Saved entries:

--- START ---

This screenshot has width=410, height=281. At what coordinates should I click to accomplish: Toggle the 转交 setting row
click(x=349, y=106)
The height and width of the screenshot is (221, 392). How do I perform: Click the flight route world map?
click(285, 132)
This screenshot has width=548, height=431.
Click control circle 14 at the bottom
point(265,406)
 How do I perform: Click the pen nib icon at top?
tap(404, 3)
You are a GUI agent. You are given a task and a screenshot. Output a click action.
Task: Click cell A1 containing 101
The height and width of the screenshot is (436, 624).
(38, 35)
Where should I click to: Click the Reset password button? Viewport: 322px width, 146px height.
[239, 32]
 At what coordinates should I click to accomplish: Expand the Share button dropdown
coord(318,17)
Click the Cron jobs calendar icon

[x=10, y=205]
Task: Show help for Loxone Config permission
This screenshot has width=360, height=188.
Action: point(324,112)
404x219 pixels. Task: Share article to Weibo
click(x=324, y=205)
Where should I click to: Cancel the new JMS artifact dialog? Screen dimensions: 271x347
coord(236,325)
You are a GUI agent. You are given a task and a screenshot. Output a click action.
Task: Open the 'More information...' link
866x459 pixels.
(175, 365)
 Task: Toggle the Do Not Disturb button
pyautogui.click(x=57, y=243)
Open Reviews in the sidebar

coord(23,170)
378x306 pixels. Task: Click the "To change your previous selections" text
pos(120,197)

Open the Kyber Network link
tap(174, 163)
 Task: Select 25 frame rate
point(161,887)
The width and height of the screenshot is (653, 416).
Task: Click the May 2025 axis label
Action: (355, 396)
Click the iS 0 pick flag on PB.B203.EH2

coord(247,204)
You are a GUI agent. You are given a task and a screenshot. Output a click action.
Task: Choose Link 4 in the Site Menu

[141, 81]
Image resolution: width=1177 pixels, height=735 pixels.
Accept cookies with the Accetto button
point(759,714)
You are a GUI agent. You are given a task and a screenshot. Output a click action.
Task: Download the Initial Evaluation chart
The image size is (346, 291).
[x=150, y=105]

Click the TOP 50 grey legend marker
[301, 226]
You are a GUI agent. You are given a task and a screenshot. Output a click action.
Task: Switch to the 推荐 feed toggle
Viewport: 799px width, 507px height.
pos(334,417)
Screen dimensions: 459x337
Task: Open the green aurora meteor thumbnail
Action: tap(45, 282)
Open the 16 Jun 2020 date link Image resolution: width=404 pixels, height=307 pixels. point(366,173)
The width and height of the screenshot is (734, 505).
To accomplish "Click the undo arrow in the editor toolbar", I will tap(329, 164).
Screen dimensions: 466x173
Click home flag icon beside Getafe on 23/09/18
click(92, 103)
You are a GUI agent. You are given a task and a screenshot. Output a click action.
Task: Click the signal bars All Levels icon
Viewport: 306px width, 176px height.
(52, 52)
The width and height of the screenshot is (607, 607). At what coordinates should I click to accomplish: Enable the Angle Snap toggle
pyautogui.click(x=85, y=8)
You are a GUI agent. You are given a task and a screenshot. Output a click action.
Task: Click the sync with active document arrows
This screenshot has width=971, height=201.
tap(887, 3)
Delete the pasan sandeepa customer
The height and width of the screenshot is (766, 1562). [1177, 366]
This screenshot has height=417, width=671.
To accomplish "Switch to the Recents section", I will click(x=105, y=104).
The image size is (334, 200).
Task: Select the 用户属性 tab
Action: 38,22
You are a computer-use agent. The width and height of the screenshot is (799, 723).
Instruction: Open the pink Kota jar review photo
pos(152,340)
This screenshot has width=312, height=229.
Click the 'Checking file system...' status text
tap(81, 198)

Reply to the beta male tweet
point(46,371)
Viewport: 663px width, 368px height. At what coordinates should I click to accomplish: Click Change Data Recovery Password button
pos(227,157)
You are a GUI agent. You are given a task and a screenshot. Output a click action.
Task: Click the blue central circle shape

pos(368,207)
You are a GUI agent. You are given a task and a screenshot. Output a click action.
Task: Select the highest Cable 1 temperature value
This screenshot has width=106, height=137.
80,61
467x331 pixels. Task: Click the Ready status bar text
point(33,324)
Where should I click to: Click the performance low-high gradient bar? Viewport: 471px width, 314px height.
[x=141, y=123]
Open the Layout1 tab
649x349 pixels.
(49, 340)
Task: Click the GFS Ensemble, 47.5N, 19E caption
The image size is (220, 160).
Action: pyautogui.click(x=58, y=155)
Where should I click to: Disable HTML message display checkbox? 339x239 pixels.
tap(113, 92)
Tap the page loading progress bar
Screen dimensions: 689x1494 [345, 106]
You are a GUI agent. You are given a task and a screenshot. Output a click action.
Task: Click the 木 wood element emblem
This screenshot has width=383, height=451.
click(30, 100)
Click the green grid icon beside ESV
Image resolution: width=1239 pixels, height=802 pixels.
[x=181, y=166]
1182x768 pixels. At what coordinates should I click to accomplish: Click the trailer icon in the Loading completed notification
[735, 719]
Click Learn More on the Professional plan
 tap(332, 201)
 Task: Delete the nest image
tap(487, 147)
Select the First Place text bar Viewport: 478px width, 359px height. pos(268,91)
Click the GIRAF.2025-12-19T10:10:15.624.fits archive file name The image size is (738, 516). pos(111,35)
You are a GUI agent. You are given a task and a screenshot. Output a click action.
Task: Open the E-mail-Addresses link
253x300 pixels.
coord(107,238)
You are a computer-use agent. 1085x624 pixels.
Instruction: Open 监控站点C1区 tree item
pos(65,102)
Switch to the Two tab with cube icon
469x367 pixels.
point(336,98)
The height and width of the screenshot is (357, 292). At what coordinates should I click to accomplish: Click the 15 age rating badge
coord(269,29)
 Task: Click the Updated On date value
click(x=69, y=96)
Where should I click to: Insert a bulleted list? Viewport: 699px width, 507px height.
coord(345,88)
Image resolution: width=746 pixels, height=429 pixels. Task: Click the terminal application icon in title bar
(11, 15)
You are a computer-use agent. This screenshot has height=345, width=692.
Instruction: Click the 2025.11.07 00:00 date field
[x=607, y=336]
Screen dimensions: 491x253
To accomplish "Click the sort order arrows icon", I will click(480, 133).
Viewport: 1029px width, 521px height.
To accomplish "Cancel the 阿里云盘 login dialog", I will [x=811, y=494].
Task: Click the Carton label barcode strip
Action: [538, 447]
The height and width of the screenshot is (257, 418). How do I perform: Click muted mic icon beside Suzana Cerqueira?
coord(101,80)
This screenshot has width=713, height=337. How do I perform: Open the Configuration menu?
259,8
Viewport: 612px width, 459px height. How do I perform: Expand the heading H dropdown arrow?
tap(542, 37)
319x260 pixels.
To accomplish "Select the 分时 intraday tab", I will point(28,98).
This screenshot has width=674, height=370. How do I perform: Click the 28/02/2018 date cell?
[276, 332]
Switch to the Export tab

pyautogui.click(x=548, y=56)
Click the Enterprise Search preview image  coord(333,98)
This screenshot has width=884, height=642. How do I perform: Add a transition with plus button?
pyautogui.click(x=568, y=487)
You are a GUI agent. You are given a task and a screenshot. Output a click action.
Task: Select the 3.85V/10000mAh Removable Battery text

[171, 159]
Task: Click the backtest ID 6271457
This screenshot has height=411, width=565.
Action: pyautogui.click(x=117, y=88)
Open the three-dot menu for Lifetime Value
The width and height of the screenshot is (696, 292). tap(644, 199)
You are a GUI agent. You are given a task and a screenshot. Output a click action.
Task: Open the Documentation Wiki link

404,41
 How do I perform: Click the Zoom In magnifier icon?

--- END ---

• **Task statement**: Determine which lines above include the word "computer", and report those lines in full.

• **Answer**:
You are a computer-use agent. The width and height of the screenshot is (799, 723).
You are a computer-use agent. 1085x624 pixels.
You are a computer-use agent. This screenshot has height=345, width=692.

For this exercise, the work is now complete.